I have been doing a lot of interviews recently for backend C# developers. One question that a lot of developers get wrong is:

Can you describe the purpose of the async and await keywords?

It seems like a fairly straight forward question. Most developers explain that it stops your code from blocking the main thread which is correct, however they then go on to talk about multi-threading, which is where their understanding tends to fall apart.

Asynchronous code is not the same as multi-threading. Running something async doesn't necessarily mean that a new thread is going to be spun up.

Let's say for example you have an API that when called kicks off a slightly longer operation. This could be saving a file, writing to a database or calling another API for example.

If your API doesn't use async and await then the main thread is blocked waiting for this operation to complete. This doesn't mean that your API will be completely unresponsive until the task is complete, instead it will have to use another thread to handle the next request.

Keep this up and your application will run out of threads it can use, and your application will be unresponsive.

When you use async and await you are setting up a callback for the rest of the work. You are telling the application that you are going to be waiting a while so you might as well do something useful, and I will tell you when I am ready to continue. The thread is now free to do other work like process other requests until whatever you are awaiting is finished.

This only really works when you are waiting on something outside your application to complete. If you are doing a big calculation it is going to need to use the thread to make the calculation.

Synchronous vs Asynchronous Restaurant #

A good analogy is imagining waiters in a restaurant. Let's imagine what a synchronous restaurant looks like.

You walk into an empty restaurant that only has 1 waiter. The waiter greets you at the door, shows you to your seats and hands you a menu. You say thank you and sit down and start looking at the menu.

This is where you start to feel uneasy. The waiter is just standing there, grinning, waiting for you to pick what you want to eat and drink. There are other people showing up now, it is lunchtime after all, but still the waiter stands there grinning like a Cheshire cat.

You pick what you want from the menu and the waiter goes off to hand the details to the chef. More people show up to the restaurant and the queue is getting quite long now. You look round to see what the waiter is doing, and he is just standing waiting for the chef to cook your food.

Naturally some of the people waiting in the queue get impatient and leave.

When your food is finally done, the chef brings you your meal and then proceeds to stand there watching you eat it.

In this case the waiter is a single thread in your application that is getting blocked waiting for you to make your decision, for the chef to cook your meal and finally for you to eat it.

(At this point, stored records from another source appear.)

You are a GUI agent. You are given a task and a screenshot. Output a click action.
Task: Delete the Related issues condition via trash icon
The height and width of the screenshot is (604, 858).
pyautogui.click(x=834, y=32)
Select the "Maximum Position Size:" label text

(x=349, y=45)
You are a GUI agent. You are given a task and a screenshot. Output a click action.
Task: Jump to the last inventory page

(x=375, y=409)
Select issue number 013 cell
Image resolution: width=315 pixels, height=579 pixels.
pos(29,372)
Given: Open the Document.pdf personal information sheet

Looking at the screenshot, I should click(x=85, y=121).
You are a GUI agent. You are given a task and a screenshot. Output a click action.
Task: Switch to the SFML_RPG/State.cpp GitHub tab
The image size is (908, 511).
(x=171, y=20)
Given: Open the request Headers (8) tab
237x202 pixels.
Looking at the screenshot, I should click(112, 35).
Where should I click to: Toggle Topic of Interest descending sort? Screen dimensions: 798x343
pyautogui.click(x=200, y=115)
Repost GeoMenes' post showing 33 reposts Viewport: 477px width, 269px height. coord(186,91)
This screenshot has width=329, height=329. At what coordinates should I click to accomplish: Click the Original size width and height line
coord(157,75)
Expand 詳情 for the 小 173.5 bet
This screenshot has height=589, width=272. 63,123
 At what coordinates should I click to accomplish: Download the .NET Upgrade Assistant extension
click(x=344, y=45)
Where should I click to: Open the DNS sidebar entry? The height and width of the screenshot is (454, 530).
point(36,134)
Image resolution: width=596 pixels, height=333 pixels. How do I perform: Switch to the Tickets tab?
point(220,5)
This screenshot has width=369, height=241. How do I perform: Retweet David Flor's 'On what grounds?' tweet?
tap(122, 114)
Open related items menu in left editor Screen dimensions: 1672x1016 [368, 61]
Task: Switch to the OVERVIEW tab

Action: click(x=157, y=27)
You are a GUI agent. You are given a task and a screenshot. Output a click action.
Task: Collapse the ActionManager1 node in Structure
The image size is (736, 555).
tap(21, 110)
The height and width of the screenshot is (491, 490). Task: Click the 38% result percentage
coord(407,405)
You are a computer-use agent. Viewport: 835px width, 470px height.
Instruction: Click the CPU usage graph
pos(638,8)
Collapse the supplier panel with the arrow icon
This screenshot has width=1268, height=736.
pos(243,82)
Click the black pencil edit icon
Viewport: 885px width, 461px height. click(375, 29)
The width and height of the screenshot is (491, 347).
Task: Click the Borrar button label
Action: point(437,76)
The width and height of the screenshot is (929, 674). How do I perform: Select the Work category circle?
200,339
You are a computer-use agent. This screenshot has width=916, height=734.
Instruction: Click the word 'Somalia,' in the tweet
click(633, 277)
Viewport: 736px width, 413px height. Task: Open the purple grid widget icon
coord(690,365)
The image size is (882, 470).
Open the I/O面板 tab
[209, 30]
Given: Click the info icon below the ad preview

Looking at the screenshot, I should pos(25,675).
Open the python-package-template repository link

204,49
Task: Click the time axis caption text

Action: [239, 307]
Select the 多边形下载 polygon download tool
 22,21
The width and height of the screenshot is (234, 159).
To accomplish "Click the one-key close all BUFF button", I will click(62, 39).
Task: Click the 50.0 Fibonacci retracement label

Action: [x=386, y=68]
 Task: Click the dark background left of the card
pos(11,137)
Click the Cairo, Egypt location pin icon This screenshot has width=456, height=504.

Meanwhile, the number of requests (customers) to your application (restaurant) is building up and many of them end up timing out and leaving.

You can imagine that if you have a few more waiters than you can serve some more customers, but you are going to run out of waiters pretty quickly.

With the asynchronous restaurant, the waiter shows you to your seat and then awaits for you to decide what you want. He is now free to go off and show some more people to their seats and await their response. Once you have picked, the waiter shows up and takes your order and then awaits for the chef to cook your meal, again freeing him up to take orders or seat other customers.

There is still only one waiter (thread) but he is able to serve many more customers (requests) because he is not waiting on blocking operations.

If you have multiple waiters then you can seat and serve multiple customers at the same time, this would be your multi-threading example.